═══ INFORMATION SUPPLIED

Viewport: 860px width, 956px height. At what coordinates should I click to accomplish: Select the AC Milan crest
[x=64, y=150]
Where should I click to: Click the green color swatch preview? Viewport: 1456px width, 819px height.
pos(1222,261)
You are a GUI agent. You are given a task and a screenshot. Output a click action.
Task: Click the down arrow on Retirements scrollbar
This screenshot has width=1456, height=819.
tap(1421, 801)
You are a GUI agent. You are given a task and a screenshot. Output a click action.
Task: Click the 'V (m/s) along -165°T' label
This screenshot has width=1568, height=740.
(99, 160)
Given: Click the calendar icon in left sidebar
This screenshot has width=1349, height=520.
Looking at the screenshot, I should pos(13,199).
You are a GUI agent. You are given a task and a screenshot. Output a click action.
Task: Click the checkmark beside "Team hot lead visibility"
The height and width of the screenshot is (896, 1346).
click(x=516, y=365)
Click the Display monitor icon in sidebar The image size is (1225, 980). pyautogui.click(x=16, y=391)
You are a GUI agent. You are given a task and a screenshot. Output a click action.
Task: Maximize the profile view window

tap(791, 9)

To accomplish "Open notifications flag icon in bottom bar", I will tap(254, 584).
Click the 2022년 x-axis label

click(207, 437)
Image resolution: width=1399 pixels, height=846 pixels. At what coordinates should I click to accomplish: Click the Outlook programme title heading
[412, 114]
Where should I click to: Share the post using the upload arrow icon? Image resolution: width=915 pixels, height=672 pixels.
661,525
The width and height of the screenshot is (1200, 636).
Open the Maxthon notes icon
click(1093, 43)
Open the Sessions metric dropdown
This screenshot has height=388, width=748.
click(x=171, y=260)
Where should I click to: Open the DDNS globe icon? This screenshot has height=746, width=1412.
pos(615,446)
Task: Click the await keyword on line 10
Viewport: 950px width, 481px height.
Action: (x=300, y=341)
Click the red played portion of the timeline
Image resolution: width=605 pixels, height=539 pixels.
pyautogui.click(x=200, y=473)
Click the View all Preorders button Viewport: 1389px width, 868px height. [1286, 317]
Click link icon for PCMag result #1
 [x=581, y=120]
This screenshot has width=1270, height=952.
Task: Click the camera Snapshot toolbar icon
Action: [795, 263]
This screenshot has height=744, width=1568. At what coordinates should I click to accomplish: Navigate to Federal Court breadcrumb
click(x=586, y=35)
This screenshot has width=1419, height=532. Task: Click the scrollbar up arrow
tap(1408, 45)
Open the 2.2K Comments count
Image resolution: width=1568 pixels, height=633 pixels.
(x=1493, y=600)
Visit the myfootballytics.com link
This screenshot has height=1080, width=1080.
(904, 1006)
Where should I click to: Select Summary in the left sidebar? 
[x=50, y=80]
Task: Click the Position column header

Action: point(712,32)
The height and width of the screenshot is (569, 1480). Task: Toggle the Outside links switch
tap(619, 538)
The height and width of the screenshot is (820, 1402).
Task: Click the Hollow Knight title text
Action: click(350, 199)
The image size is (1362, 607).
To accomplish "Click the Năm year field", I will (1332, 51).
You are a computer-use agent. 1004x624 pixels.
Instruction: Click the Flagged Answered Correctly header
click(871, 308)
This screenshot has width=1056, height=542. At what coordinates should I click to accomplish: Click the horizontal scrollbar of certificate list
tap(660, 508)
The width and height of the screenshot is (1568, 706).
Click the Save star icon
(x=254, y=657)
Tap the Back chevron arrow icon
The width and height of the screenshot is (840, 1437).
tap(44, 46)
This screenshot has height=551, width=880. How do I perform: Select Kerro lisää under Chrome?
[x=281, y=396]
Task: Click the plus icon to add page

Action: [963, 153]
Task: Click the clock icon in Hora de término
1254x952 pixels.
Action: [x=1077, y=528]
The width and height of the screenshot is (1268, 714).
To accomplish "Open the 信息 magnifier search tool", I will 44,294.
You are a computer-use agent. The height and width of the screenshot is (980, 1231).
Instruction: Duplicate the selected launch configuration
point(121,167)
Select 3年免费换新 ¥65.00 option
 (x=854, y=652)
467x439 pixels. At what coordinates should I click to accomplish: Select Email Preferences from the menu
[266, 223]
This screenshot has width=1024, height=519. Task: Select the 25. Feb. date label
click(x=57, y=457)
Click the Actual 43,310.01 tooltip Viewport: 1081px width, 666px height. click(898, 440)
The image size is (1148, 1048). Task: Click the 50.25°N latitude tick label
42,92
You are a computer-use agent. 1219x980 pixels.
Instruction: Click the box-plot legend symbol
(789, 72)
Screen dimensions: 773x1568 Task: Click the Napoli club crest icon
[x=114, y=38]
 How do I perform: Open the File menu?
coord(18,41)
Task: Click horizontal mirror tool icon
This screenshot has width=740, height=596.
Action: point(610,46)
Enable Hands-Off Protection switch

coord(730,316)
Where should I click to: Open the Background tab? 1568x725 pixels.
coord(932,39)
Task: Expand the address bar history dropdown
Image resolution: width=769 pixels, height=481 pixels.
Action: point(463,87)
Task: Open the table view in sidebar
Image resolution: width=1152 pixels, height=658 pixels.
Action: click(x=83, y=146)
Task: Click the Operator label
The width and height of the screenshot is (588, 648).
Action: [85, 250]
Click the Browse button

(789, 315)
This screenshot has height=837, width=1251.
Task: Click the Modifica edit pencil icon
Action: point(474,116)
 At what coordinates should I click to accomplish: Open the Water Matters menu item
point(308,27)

══════

* _SET PROBLEM_:
Format the items from the line with "This screenshot has width=1419, height=532." up to and including the line with "(904, 1006)" as a numbered list, leaving out any blank lines.

* _RESULT FOR THIS TASK_:
1. This screenshot has width=1419, height=532. Task: Click the scrollbar up arrow
2. tap(1408, 45)
3. Open the 2.2K Comments count
4. Image resolution: width=1568 pixels, height=633 pixels.
5. (x=1493, y=600)
6. Visit the myfootballytics.com link
7. This screenshot has height=1080, width=1080.
8. (904, 1006)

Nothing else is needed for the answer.